I'm going to try to use libinput instead of synaptics as the touchpad driver.

This is accomplished by symlinking /usr/share/X11/xorg.conf.d/40-libinput.conf into /etc/X11/xorg.conf.d/ . When that is done, it takes precedence over higher numbered configuration files in the /usr/share/X11/xorg.conf.d1/xorg.conf.d directory. The Synaptics configuration file is numbered 70, and normally overrides the 40 of libinput. But whatever is in /etc/X11/.... has higher priority.

A side effect is that the Puppy mouse and keyboard manager's Psynclient no longer works to set touchpad parameters.

But libinput may be more stable for modern hardware.... We'll see!
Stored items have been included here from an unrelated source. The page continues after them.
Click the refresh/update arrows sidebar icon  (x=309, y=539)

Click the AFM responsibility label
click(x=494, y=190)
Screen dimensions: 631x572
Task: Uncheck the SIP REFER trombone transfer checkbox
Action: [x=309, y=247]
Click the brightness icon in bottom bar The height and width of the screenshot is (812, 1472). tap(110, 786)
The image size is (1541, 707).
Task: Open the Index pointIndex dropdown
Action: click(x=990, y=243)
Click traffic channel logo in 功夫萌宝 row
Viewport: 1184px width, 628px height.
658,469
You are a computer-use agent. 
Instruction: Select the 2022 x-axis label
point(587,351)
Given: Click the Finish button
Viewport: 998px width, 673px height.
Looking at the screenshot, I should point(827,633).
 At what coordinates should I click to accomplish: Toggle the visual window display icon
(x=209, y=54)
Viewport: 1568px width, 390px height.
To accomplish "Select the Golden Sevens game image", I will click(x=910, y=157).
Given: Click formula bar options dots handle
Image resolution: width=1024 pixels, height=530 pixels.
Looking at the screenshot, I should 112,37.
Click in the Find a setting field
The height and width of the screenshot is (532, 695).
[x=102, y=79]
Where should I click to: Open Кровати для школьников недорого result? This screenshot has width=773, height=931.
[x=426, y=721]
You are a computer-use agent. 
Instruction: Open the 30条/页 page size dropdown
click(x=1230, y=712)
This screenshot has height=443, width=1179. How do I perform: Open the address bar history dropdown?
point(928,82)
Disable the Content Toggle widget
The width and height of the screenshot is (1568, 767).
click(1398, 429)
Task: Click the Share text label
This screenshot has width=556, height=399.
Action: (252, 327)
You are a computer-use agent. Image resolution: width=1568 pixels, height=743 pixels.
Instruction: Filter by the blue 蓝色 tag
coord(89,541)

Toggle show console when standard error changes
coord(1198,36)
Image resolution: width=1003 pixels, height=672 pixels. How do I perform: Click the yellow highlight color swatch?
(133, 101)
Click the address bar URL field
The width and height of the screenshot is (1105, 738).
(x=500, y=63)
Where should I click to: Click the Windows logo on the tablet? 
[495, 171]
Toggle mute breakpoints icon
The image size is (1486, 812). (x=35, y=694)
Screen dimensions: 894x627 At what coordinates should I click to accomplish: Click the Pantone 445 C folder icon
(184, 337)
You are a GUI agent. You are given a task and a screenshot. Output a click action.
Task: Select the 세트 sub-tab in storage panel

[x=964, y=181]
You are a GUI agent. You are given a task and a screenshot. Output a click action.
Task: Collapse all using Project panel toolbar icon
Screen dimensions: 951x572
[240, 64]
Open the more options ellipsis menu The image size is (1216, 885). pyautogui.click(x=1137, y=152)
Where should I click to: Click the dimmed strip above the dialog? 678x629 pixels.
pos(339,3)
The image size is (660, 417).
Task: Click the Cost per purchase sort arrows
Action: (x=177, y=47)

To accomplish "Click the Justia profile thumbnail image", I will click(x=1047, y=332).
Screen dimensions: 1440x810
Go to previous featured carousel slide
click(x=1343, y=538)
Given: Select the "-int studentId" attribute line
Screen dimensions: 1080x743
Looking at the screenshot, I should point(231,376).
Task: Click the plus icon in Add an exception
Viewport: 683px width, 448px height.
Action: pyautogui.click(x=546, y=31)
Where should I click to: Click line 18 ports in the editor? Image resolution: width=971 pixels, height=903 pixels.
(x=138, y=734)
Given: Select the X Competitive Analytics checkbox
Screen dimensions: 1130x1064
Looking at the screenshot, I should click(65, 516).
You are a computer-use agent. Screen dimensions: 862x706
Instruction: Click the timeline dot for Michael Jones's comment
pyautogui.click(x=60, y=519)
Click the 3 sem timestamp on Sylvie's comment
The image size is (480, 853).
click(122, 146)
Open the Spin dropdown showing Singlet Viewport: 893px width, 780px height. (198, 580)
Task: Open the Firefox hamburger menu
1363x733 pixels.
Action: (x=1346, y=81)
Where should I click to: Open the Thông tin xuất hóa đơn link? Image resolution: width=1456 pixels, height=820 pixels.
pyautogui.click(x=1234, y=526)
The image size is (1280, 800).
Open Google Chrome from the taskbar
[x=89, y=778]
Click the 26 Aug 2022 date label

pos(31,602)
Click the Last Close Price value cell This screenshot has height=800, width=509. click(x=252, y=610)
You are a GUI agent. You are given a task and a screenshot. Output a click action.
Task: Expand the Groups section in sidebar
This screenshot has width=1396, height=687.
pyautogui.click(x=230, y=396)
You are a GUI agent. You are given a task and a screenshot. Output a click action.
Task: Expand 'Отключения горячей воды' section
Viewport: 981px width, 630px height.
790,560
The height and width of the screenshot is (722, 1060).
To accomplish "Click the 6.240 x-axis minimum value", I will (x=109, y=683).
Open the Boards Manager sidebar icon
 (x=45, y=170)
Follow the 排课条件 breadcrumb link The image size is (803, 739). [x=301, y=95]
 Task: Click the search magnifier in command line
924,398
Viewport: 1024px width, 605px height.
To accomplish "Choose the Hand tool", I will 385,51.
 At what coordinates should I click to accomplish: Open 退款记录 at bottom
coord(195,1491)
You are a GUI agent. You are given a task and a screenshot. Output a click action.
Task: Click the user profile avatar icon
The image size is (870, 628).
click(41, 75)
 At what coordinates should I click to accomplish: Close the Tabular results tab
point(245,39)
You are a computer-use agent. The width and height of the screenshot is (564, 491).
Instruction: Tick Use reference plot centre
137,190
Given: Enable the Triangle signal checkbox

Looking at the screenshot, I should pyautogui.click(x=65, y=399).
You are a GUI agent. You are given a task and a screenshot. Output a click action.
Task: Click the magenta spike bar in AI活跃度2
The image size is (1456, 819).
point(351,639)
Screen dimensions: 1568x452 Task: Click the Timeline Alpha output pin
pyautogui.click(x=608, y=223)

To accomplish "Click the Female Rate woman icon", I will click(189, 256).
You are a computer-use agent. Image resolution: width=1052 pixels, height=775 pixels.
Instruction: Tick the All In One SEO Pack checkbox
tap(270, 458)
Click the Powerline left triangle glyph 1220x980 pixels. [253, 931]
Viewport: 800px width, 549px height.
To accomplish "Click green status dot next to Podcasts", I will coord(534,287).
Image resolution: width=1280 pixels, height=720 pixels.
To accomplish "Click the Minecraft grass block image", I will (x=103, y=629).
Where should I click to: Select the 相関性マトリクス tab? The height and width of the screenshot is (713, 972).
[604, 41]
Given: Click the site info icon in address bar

It's active now as I'm typing this, and feels stable so far.

How it is working:

Left click at pad bottom is left mouse click
Right click at pad bottom is right mouse click
Single finger tap is left mouse click
Two finger tap is right mouse click
Two finger drag is mouse scroll wheel

Touchpad sliding cursor is a little slower than I am used to but acceleration is good so I can reach across the full screen with a quick gesture.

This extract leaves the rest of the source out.